What you have to do: Reproduce word for word, in its entirety, the following post about failing and revived m68k machines.

===== Extract to read

One thing about being an m68k porter is that you get to play with hardware a lot. And I mean a lot. Ska, jazz, newwave, and barok had all died during the last few weeks to months; so I was back to two working m68k machines that I could somewhat work with (quickstep, a 25Mhz 040 that I own, and arrakis, a 50Mhz (or so) 060 owned by Ingo Juergensmann). Which was not enough. To make matters worse, arrakis had actually died last week, but that was fixed quickly enough (thanks, Ingo).

Which had left me with non-working jazz, barok, ska, and newwave.

It isn't the first time that newwave dies on me, and it isn't the first time that a simple power-on again fixes it, after a few weeks of downtime. I can only conclude that this isn't a box which likes being powered on all the time, and that I'll have to leave it powered off for a few weeks every now and then. That's not a big issue, since the machine isn't very high on RAM anyway, so not very useful (apart from testing EMILE on, and other similar things).

Barok had died a few weeks ago with a kernel oops that it couldn't even print out entirely. If that sounds like hardware failure, that's because it is hardware failure. Luckily, it's nothing too bad; removing the expansion cards one by one and replacing them afterwards revealed that it's the cache RAM which is the culprit. That's good news and bad news at the same time; good, because a Macintosh IIci can work without this cache RAM (it was sold without those things after all; the cache expansion was an option); bad, because it already is the slowest machine I have, and losing the cache doesn't make it speed up. But at least that one works again—if any of you have some IIci cache lying around that you don't need anymore, feel free to send it my way.

==========
===== The data

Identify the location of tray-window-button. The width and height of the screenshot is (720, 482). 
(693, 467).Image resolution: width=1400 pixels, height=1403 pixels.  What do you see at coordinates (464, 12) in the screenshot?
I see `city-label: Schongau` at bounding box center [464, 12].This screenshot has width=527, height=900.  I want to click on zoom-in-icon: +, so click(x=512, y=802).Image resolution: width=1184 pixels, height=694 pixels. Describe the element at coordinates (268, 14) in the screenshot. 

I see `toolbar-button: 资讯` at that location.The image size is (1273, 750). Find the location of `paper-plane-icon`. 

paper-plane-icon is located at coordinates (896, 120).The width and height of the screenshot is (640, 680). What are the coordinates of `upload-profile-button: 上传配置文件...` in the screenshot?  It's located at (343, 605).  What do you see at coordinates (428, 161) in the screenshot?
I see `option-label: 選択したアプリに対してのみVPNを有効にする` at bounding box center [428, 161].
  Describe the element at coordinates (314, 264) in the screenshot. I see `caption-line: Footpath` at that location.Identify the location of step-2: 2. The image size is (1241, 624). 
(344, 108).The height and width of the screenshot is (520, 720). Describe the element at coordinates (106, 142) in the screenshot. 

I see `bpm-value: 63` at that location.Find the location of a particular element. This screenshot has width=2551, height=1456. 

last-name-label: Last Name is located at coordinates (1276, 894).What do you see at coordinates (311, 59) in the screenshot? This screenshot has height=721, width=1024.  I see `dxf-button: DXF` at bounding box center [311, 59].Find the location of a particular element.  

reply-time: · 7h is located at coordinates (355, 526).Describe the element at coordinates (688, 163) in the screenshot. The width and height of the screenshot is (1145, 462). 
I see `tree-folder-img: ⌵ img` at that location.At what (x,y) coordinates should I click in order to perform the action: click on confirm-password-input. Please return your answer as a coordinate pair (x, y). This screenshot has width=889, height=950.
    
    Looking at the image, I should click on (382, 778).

==========

Solution:
One thing about being an m68k porter is that you get to play with hardware a lot. And I mean a lot. Ska, jazz, newwave, and barok had all died during the last few weeks to months; so I was back to two working m68k machines that I could somewhat work with (quickstep, a 25Mhz 040 that I own, and arrakis, a 50Mhz (or so) 060 owned by Ingo Juergensmann). Which was not enough. To make matters worse, arrakis had actually died last week, but that was fixed quickly enough (thanks, Ingo).

Which had left me with non-working jazz, barok, ska, and newwave.

It isn't the first time that newwave dies on me, and it isn't the first time that a simple power-on again fixes it, after a few weeks of downtime. I can only conclude that this isn't a box which likes being powered on all the time, and that I'll have to leave it powered off for a few weeks every now and then. That's not a big issue, since the machine isn't very high on RAM anyway, so not very useful (apart from testing EMILE on, and other similar things).

Barok had died a few weeks ago with a kernel oops that it couldn't even print out entirely. If that sounds like hardware failure, that's because it is hardware failure. Luckily, it's nothing too bad; removing the expansion cards one by one and replacing them afterwards revealed that it's the cache RAM which is the culprit. That's good news and bad news at the same time; good, because a Macintosh IIci can work without this cache RAM (it was sold without those things after all; the cache expansion was an option); bad, because it already is the slowest machine I have, and losing the cache doesn't make it speed up. But at least that one works again—if any of you have some IIci cache lying around that you don't need anymore, feel free to send it my way.